Advances in Regression Tree Modelling 
Organizer and Chair: Matthew Pratola (Ohio State University) 
[PDF]

HUGH CHIPMAN, Acadia University
Dispersion Modelling with an Ensemble of Trees [PDF]
 
Bayesian additive regression trees (BART) is a flexible and scalable supervised learning model that offers accurate assessment of uncertainty via credible intervals. It makes the strong assumption of iid errors. Even when error variance is nonconstant, BART can still give accurate point predictions. However, credible intervals are unlikely to remain accurate or useful. We develop a novel heteroscedastic BART model to alleviate these concerns. This is achieved through the introduction of Bayesian Multiplicative Trees, which model the variance component of BART as a function of the predictors. We implement the approach and demonstrate it in several examples. 
 
TOM LOUGHIN, Simon Fraser University
Robust Adaptively Pruned Random Forests Using Likelihood-Based Trees  [PDF]
 
Random Forests for regression are typically constructed using standard regression trees. These trees make splits that minimize squared error, which implicitly assumes homoscedasticity. They are not robust against heteroscedasticity, and this can be passed on to the forests. As heteroscedasticity is prevalent in a substantial fraction of real datasets, random forests may underperform frequently. Furthermore, they are inefficient at fitting mean functions that are partially flat.

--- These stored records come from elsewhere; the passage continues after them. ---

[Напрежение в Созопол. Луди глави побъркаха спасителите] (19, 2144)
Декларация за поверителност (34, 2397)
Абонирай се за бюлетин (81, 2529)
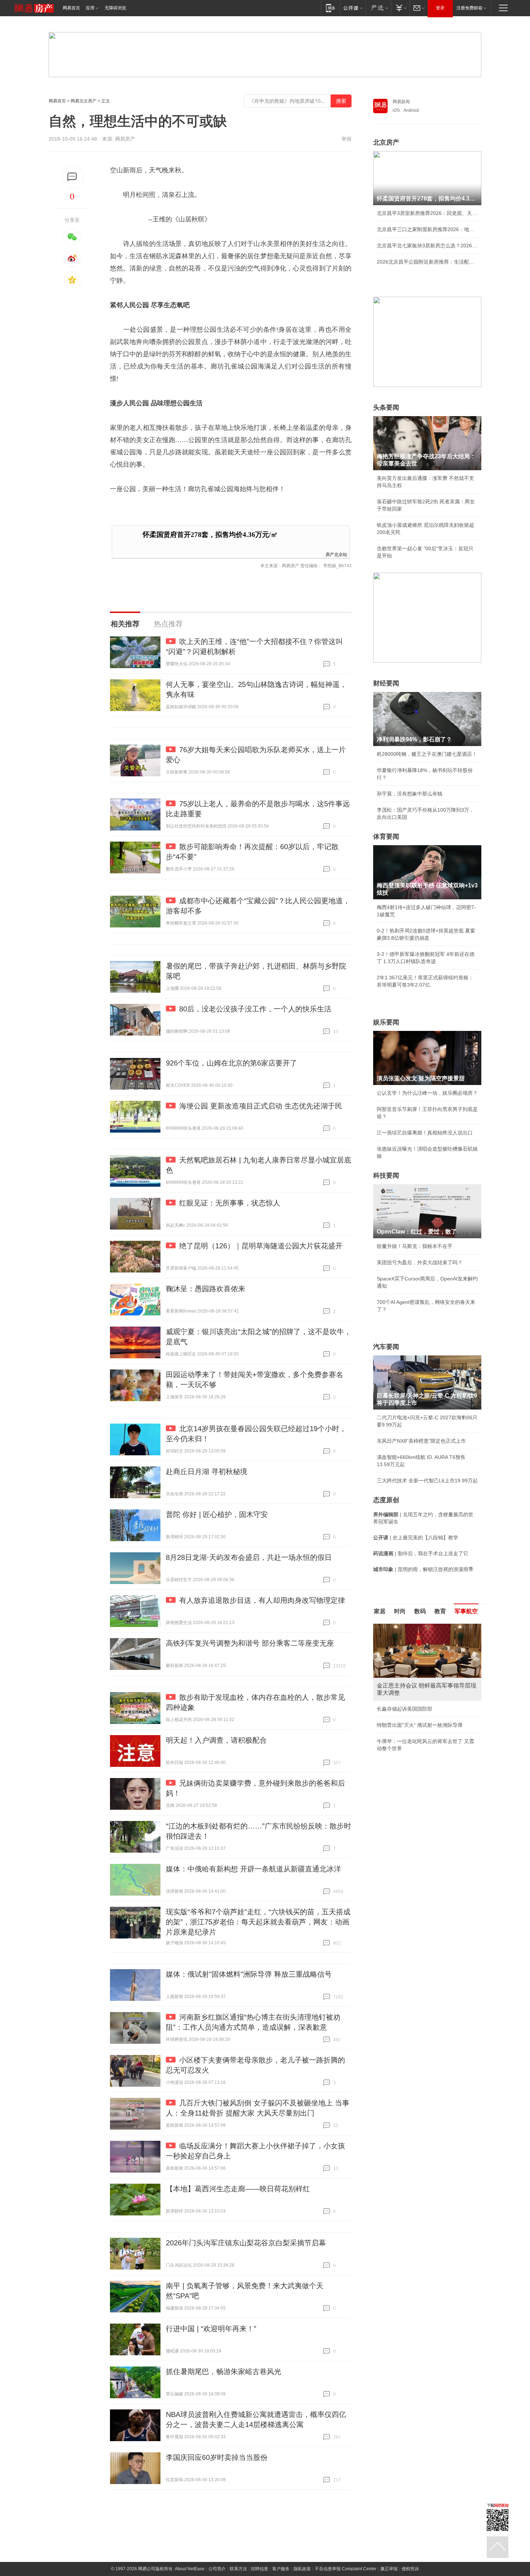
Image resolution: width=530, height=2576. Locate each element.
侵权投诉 (410, 2568)
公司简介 (217, 2568)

We present a likelihood-based version of regression trees that explicitly model both the mean and variance, and use these trees as base learners in our random forest. We also develop a fast pruning algorithm based on information criteria that improves the fit to partially flat mean functions. 
 
DANIEL ROY, University of Toronto
Mondrian Processes and their Statistical Applications  [PDF]
 
Mondrian processes are a class of continuous time stochastic processes that induce a random hierarchical partition of a product space. In this talk, I will survey Mondrian processes and their application to a number of statistical problems, including network modeling and efficient online classification and regression via Mondrian forests.